Tversicolor Model and Postreatus Model include four and three predictor variables, respectively. As shown in Table 1, the predicated logkL(T) and logkL(P) values for the degradation of OH-PCBs are close to their corresponding experimental values. All the correlations between experimentally observed and model predicted values are statistically significant. The cross-validated Q2cum values of the two models are higher 0.95, suggesting that the two models are stable and having good predictive abilities.

For the nine OH-PCBs involved in the training set, the correlations between observed and predicted logk L(T) values of both Tversicolor Model (R = 0.984, p < 0.0001) and Model (R = 0.984, p < 0.0001) are statistically significant. Based on Tversicolor Model and Postreatus Model, logk L(T) and logk L(P) for the other OH-PCBs were predicted, respectively (see Table 1). It can be seen from Table 1 that the predicted biodegradation rate constants for 4′-hydroxy-2,3′,5,5′-PCB, 4-hydroxy-2′,3,4′,5,6′-PCB and 4-hydroxy-2′,3,3′,4′,5,5′-PCB are very low and lower than all the OH-PCBs in the training set, which is in agreement with the conclusions from Keum and Li (2004), who found that the reaction rate constants of the three OH-PCBs are not detectable. Thus, the predictions in this study may give an initial estimation of biodegradation of OH-PCBs by laccases from Tversicolor and Postreatus.

As shown by Eqs. 1 and 2, the same quantum chemical descriptors, i.e. ΔH f, E HOMO−1 and (E LUMO + E HOMO), were selected in both Tversicolor Model and Postreatus Model. Additionally, the descriptor CCR in Tversicolor Model was also found to be one main factor affecting the degradation rates by laccase from Tversicolo. For Tversicolor Model, The VIP values of CCR and ΔH f are higher than 1.0, which shows a relative importance compared to other two descriptors, i.e. E HOMO1 and (E LUMO + E HOMO). While for Postreatus Model, the VIP values of ΔH f and (E LUMO + E HOMO) are higher than 1.0, which shows a relative importance compared to the descriptor E HOMO1. The effects of each independent variable on the logk L values of OH-PCBs can be evaluated from the positive and negative symbols of the coefficients of the independent variables.
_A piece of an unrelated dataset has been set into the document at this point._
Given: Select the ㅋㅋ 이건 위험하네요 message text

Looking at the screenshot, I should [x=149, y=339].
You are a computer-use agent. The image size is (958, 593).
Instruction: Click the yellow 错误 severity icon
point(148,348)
As indicated by the Eq. 1, increasing ΔH f and E LUMO + E HOMO values of OH-PCBs could lead to the increase of logk L(T) values. Contrarily, increasing CCR and EHOMO-1 could lead to the decrease of logk L(T) values.
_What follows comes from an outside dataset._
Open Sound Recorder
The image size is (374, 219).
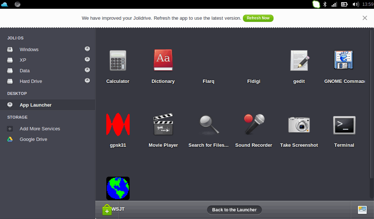click(x=253, y=125)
The results obtained from the two models show that, under the same reaction condition, molecular structural characteristics of OH-PCBs did affect on laccase-catalyzed degradation of these molecules significantly. Among the descriptors selected in Tversicolor Model and Postreatus Model, the descriptor E HOMO-1 correlates significantly with E HOMO negatively (R = 0.848, p < 0.01). The descriptor E HOMO accounts for the electron donor ability of the OH-PCBs in the process of degradation. The result of this study demonstrates that the higher E HOMO values will lead to higher reaction rate constants of OH-PCBs, which agrees with several previous studies showing that increasing E HOMO values results in higher reactivity (Soffers et al. 2001). Statistically significant positive correlation is found between CCR and Mw (R = 0.997, p < 0.01). Thus, this indicates that increasing M w values can lead to the decrease of the logk L values of OH-PCBs. The conclusion was consistent with the findings from Keum and Li (2004) who found that higher chlorinated hydroxy PCBs were more resistant to laccase degradation than lower chlorinated analogues because high chlorinated OH-PCBs have high hydrophobicity and ionization potentials. Absolute electronegativity can be defined as −(E LUMO + E HOMO)/2 (Pearson 1986). The result from Postreatus Model shows that PCB derivatives with higher absolute electronegativity values tend to have lower logk L values, i.e. the reaction rate constants of such PCB derivatives are lower.